─── Text passage
SMT, particularly PBSMT, systems require a lot of example data from which to learn the equivalences between a pair of texts. NMT, sadly, needs even more, to the point that using NMT to translate between language pairs with low resources of training data etc… is simply impractical. This limitation has led us to imagine other approaches and it was to examine our approach alongside mainstream NMT solutions that took Jon to Melbourne.

There were some interesting outcomes. Broadly speaking, NMT systems cannot contribute where low-resource languages are concerned. There are, however, some things we can borrow from NMT systems.

NMT is based upon what is sometimes called ‘Deep Learning’ (DL). DL uses multi-layered neural networks (NN) to learn the correct outputs for a given input. This involves combining signals from many different nodes in the network to assess the validity of a hypothesis. NNs have a number of mechanisms that do this, one of which (Threshold Logic Units) we have adapted to allow us to combine signals from different analyses towards aggregate conclusions.

Something else NNs offer is an intriguing ability to perform better when they are thinking about different things at the same time(!). How does that work? Well, a NN is trained to perform a task and then, once it is performing well, the same network is then trained to do something entirely different but retaining its original ability. The odd thing is that when you do this, the performance of the network on its original task improves. How’s that for bizarre?

These two characteristics are also implicit in the work we have in hand in our Sparse Data Learning Model. Disparate but related analyses are run against the same data and the outputs combine to strengthenlearning outcomes.

All in all it is very fascinating, distinctly leading (bleeding?) edge and building it into a useful machine for bible translations is proving one of the most interesting and extensive projects we have ever undertaken.

 

Working together

Chiang Mai report

Both Jon and Neil travelled to Payap University in Chiang Mai early in May for meetings with colleagues working with SIL/Wycliffe and GBI. The focus was on discovering and exploiting the ways our research might support one another’s work and the outcomes were very encouraging. Our own focus on language learning machines was strongly endorsed and we can already see ways in which this work might be exploited in systems under development by colleagues elsewhere.

The whole area of machine learning and automatic translation technologies is an increasingly important topic for bible translation and our key funders are known to be keen to exploit such technological developments. Ensuring our work is central to this is important to ensure that opportunities are not missed and the widest possible benefits are secured for translators.
──────
─── Information provided
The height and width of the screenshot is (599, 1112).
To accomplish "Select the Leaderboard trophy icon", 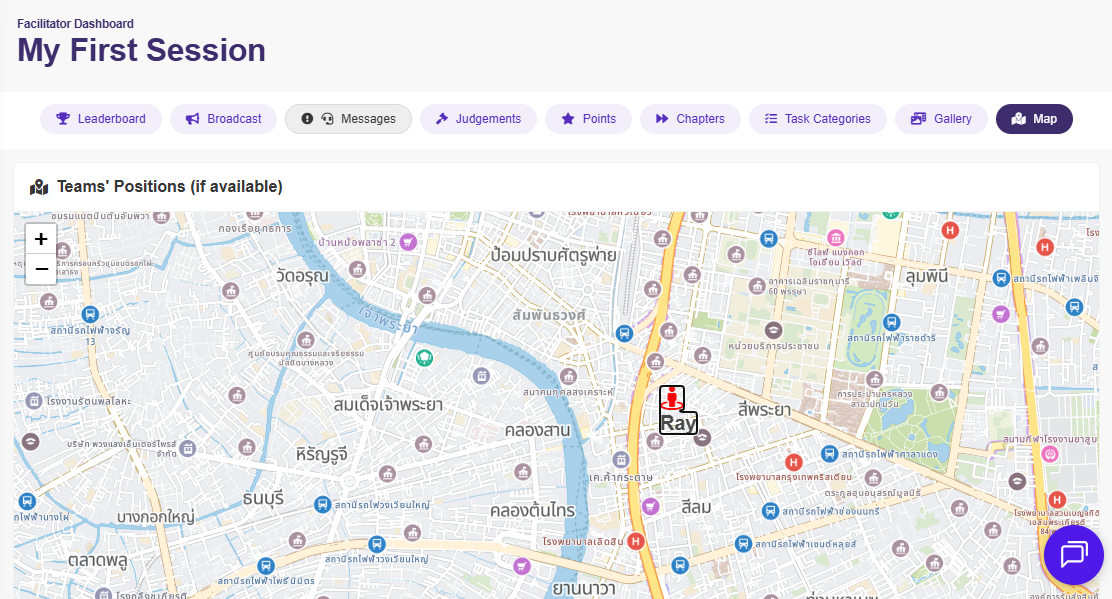I will click(x=61, y=118).
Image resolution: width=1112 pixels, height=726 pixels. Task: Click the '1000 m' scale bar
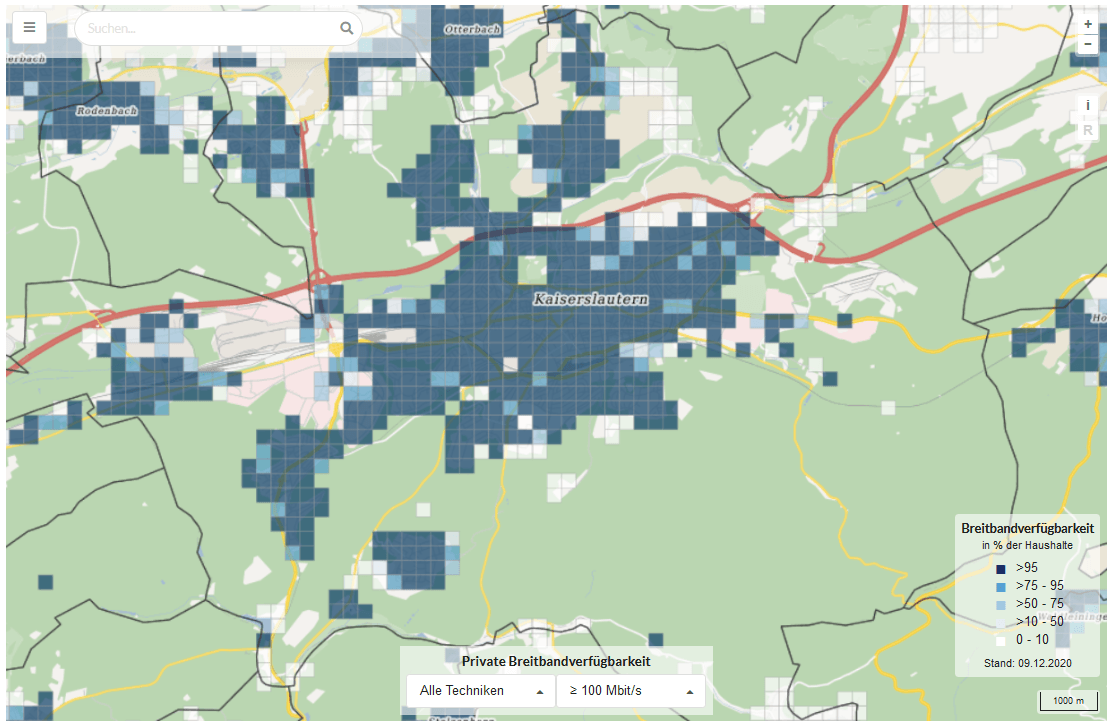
──────
## Written task
How would the text above on machine translation for Bible translation continue after its last sentence? Write that continuation.

## The reply
Soon after our return from Chiang Mai we received an invitation to contribute to an important discussion with ETEN, our major funders, at the American Bible Society HQ in Philadelphia PA in July. This meeting will bring together the Chiang Mai participants with a wider group from other organisations working in the same field in discussion with funders. This is an important meeting for us. The work we do is primary research in a highly complex, technical field. Building confidence and understanding with funders is key to the long term outcomes towards which we are working. Jon travels out to PA on 10th July for this meeting.

DeepLo 2018

The response to our request for help with the costs of attending the DeepLo conference on MAT for low-resource languages in Melbourne was strong and Jon travels on from PA to Australia (via LHR) on 13-16th July to attend ACL 2018 and DeepLo from 16-19th July. Thank you to all those who responded so generously. We are hopeful that we shall not only have the opportunity to present our work in this key research forum but there will also be opportunity to learn more about other initiatives in support of low-resource languages from amongst the wider research community.
This is a punishing schedule but these two events will be key for the project in terms both of wider support and future research directions.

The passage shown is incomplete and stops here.